Emmet von Stackelberg and his dog Willa

I am currently a Lecturer on History & Literature at Harvard. I am a historian studying the relations between industry and environment, and the history of technology of visual culture. I try to think through how cultures celebrating abundance and accumulation emerged across the 20th century alongside the intensification of industrial production.

Right now I am at work on a book that traces how moving images came to be so widespread in early 20th century America—a development that occurred through extractive and industrial processes on a global scale. This book, titled Seeing Through Silver, is a history of celluloid, the substance necessary to the mass distribution of moving images until the middle of the 20th century. Reconstructing the physical, intellectual, and political work needed to make cinema possible, this history shows how one strand of visual culture in the 20th century was realized through industrial and cultural struggle over a substance that resisted its own incorporation. I am also beginning work on a history of the byproduct as an industrial category.

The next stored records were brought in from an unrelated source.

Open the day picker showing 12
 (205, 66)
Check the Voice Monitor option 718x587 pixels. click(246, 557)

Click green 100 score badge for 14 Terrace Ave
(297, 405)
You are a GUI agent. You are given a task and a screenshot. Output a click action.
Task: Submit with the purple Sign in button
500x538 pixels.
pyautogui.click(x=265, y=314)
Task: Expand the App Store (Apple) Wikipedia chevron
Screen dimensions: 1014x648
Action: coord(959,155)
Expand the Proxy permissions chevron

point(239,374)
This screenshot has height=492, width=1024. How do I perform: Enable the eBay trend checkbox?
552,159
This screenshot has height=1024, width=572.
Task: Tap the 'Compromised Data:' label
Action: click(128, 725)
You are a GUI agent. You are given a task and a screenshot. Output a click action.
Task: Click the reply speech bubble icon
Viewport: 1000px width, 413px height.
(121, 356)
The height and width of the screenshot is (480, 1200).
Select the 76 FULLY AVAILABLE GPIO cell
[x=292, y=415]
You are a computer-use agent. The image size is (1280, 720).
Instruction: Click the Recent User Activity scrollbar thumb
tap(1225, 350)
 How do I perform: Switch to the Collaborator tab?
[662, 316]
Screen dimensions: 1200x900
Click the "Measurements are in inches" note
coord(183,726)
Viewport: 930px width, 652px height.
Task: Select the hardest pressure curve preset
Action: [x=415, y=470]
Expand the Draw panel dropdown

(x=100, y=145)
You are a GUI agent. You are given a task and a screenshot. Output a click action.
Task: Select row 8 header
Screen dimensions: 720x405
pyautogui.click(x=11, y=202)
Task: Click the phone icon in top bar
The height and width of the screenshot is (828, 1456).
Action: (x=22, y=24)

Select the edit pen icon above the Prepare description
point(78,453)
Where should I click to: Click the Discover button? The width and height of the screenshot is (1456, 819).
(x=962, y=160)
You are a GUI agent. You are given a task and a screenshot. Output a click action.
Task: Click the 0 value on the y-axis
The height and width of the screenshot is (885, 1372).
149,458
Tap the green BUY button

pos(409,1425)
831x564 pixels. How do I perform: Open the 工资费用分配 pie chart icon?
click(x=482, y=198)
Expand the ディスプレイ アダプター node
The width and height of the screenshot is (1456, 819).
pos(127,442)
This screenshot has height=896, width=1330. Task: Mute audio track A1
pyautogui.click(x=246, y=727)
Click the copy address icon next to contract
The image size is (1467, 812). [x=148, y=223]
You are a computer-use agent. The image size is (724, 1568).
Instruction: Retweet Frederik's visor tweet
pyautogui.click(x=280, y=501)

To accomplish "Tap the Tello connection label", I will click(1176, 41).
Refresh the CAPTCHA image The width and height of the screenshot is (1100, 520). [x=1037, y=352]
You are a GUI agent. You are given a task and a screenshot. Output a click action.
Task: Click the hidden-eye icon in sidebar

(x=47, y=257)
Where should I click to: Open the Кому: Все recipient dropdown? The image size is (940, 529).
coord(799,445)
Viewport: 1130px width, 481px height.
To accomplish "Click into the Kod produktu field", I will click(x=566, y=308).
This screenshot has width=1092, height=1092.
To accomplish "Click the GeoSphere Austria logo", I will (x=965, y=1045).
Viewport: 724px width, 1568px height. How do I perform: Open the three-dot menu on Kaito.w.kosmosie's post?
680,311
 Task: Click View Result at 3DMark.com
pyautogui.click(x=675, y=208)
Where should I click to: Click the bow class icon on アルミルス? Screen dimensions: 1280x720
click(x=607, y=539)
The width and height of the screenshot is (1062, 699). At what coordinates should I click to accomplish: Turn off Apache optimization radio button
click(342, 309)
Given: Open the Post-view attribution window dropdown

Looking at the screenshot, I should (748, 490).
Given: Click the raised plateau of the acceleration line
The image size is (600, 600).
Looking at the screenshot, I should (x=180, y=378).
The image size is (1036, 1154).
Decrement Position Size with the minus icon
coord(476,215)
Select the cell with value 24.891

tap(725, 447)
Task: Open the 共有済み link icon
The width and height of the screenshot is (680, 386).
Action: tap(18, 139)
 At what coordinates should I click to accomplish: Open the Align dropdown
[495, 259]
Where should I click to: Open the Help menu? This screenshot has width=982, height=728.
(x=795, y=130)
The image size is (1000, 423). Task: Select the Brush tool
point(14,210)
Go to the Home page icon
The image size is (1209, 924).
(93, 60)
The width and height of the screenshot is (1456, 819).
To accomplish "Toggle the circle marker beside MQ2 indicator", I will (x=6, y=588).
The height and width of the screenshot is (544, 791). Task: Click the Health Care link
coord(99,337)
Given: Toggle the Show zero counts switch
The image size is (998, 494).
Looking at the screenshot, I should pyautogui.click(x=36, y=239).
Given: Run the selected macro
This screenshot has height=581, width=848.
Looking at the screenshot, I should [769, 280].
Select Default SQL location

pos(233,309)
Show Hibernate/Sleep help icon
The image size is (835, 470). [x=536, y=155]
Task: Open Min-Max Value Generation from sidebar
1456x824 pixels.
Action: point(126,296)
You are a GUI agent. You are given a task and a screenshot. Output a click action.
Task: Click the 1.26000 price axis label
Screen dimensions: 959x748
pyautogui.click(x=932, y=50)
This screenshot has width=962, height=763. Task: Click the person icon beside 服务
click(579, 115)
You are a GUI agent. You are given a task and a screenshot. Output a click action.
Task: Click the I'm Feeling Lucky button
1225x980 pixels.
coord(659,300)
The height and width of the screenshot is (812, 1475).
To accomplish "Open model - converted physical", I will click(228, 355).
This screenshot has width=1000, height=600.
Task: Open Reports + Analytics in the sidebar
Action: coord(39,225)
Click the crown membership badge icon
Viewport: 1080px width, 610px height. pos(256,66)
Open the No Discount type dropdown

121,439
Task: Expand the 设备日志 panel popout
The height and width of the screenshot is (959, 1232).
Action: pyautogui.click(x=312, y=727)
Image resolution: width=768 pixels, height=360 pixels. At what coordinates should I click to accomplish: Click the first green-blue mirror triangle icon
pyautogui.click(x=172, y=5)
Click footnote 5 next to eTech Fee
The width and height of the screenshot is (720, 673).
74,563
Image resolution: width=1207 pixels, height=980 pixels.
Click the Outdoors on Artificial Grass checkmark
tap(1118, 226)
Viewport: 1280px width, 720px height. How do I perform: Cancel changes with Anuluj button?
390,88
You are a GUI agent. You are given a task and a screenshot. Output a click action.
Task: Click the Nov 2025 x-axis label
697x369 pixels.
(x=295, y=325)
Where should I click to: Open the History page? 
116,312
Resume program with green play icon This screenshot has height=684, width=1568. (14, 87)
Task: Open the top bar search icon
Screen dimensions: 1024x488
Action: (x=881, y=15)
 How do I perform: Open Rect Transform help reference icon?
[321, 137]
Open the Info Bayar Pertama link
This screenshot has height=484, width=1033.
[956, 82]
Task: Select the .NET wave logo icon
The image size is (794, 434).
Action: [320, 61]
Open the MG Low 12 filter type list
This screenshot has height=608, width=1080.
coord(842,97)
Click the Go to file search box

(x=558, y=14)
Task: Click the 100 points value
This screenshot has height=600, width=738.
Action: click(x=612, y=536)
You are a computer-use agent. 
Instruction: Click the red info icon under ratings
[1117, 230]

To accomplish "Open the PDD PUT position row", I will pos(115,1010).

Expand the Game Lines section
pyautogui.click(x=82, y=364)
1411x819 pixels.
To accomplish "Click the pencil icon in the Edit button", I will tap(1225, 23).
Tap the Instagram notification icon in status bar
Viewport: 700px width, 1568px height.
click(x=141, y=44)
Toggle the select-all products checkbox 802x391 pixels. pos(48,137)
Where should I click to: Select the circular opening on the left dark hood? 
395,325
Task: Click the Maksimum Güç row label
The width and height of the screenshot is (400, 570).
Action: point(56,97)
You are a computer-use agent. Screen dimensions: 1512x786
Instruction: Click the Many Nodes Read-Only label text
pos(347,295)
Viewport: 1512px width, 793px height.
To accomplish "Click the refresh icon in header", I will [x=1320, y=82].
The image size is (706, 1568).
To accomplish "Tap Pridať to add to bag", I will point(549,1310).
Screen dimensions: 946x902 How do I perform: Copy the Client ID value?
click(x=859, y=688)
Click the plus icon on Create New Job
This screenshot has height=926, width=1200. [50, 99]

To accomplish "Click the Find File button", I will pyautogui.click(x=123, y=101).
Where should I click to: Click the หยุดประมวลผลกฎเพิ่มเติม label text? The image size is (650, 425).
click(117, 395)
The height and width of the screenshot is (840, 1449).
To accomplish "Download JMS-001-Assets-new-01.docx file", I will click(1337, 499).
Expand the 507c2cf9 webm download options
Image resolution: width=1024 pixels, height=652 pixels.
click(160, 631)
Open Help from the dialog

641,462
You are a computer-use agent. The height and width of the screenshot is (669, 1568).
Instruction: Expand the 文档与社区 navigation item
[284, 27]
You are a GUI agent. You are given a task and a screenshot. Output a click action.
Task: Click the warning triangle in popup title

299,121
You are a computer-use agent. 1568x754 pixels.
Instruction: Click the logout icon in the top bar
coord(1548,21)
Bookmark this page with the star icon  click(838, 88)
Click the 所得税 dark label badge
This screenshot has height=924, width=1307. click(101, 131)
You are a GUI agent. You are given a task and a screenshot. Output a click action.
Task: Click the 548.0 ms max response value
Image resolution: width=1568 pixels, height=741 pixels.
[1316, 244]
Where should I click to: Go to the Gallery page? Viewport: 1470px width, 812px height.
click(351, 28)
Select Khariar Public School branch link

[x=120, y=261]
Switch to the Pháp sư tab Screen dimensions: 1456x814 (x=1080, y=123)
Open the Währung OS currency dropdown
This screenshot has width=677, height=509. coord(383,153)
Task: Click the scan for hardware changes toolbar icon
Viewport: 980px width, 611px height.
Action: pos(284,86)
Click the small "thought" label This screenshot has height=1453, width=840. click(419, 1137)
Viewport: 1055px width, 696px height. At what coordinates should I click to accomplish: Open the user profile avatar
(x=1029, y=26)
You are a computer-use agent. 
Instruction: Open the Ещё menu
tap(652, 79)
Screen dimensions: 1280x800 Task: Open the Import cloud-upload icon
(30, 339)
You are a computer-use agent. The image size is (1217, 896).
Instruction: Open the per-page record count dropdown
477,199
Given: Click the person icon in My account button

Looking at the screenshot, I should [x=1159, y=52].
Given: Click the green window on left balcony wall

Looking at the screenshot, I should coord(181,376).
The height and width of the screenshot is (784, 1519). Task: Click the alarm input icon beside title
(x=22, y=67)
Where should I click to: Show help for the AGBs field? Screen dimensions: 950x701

I received my PhD in History from Rutgers, where I was a Warren and Beatrice Susman Dissertation Completion Fellow, as well as graduate fellow at the Center for Cultural Analysis and the Rutgers Center for Historical Analysis. I also organized the Marxism & Materialism Working Group at the Center for Cultural Analysis. Outside of the university, I have written essays for The Awl, as well as comedy pieces for newyorker.com. I occasionally DJ on the radio or at parties for my friends. My research has been supported by the Science History Institute, the British Library, the Hagley Museum and Library, Harvard University, and the History Department at Rutgers–New Brunswick. I received my AB in History & Literature from Harvard.